Exercise prompt: Repeat all the data word for word.
=== Section Start ===
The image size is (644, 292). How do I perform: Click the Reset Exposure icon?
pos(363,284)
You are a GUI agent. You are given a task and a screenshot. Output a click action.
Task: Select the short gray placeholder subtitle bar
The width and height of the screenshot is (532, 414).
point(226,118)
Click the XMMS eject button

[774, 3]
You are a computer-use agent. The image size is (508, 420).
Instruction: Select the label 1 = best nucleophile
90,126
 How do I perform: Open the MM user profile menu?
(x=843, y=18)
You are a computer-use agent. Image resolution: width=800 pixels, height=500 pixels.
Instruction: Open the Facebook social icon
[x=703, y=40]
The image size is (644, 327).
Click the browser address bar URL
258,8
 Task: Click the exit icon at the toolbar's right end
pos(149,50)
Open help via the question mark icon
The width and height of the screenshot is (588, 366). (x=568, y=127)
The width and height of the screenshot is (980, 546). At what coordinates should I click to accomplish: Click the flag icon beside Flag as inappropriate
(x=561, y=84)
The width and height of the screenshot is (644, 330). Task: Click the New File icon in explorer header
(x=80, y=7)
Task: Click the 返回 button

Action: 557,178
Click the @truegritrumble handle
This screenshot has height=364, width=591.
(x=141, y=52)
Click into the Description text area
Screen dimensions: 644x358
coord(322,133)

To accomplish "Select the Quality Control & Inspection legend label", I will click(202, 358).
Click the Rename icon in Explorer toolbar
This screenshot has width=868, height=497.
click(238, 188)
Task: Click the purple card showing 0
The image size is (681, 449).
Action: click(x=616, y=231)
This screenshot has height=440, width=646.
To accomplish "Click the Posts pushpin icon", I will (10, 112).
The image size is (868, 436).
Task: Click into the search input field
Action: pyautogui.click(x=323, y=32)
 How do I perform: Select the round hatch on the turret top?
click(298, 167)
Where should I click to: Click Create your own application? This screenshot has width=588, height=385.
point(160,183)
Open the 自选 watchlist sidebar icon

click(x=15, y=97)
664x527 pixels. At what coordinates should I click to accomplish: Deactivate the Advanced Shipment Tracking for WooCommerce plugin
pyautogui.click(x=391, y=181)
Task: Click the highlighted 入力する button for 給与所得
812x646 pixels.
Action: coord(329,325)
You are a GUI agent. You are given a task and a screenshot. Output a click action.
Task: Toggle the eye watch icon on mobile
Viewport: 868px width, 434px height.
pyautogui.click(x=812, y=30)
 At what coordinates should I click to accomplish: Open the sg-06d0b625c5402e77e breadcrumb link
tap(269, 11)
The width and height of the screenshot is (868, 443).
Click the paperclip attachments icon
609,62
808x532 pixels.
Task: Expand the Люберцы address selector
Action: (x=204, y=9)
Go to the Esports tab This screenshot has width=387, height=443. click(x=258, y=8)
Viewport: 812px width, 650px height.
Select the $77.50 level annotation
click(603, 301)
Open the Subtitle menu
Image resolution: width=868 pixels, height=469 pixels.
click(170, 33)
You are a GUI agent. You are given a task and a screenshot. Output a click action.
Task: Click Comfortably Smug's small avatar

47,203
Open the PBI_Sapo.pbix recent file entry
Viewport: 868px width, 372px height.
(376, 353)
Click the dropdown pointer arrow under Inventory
=== Section End ===
Result below:
The image size is (644, 292). How do I perform: Click the Reset Exposure icon?
pos(363,284)
You are a GUI agent. You are given a task and a screenshot. Output a click action.
Task: Select the short gray placeholder subtitle bar
The width and height of the screenshot is (532, 414).
point(226,118)
Click the XMMS eject button

[774, 3]
You are a computer-use agent. The image size is (508, 420).
Instruction: Select the label 1 = best nucleophile
90,126
 How do I perform: Open the MM user profile menu?
(x=843, y=18)
You are a computer-use agent. Image resolution: width=800 pixels, height=500 pixels.
Instruction: Open the Facebook social icon
[x=703, y=40]
The image size is (644, 327).
Click the browser address bar URL
258,8
 Task: Click the exit icon at the toolbar's right end
pos(149,50)
Open help via the question mark icon
The width and height of the screenshot is (588, 366). (x=568, y=127)
The width and height of the screenshot is (980, 546). At what coordinates should I click to accomplish: Click the flag icon beside Flag as inappropriate
(x=561, y=84)
The width and height of the screenshot is (644, 330). Task: Click the New File icon in explorer header
(x=80, y=7)
Task: Click the 返回 button

Action: 557,178
Click the @truegritrumble handle
This screenshot has height=364, width=591.
(x=141, y=52)
Click into the Description text area
Screen dimensions: 644x358
coord(322,133)

To accomplish "Select the Quality Control & Inspection legend label", I will click(202, 358).
Click the Rename icon in Explorer toolbar
This screenshot has width=868, height=497.
click(238, 188)
Task: Click the purple card showing 0
The image size is (681, 449).
Action: click(x=616, y=231)
This screenshot has height=440, width=646.
To accomplish "Click the Posts pushpin icon", I will (10, 112).
The image size is (868, 436).
Task: Click into the search input field
Action: pyautogui.click(x=323, y=32)
 How do I perform: Select the round hatch on the turret top?
click(298, 167)
Where should I click to: Click Create your own application? This screenshot has width=588, height=385.
point(160,183)
Open the 自选 watchlist sidebar icon

click(x=15, y=97)
664x527 pixels. At what coordinates should I click to accomplish: Deactivate the Advanced Shipment Tracking for WooCommerce plugin
pyautogui.click(x=391, y=181)
Task: Click the highlighted 入力する button for 給与所得
812x646 pixels.
Action: coord(329,325)
You are a GUI agent. You are given a task and a screenshot. Output a click action.
Task: Toggle the eye watch icon on mobile
Viewport: 868px width, 434px height.
pyautogui.click(x=812, y=30)
 At what coordinates should I click to accomplish: Open the sg-06d0b625c5402e77e breadcrumb link
tap(269, 11)
The width and height of the screenshot is (868, 443).
Click the paperclip attachments icon
609,62
808x532 pixels.
Task: Expand the Люберцы address selector
Action: (x=204, y=9)
Go to the Esports tab This screenshot has width=387, height=443. click(x=258, y=8)
Viewport: 812px width, 650px height.
Select the $77.50 level annotation
click(603, 301)
Open the Subtitle menu
Image resolution: width=868 pixels, height=469 pixels.
click(170, 33)
You are a GUI agent. You are given a task and a screenshot. Output a click action.
Task: Click Comfortably Smug's small avatar

47,203
Open the PBI_Sapo.pbix recent file entry
Viewport: 868px width, 372px height.
(376, 353)
Click the dropdown pointer arrow under Inventory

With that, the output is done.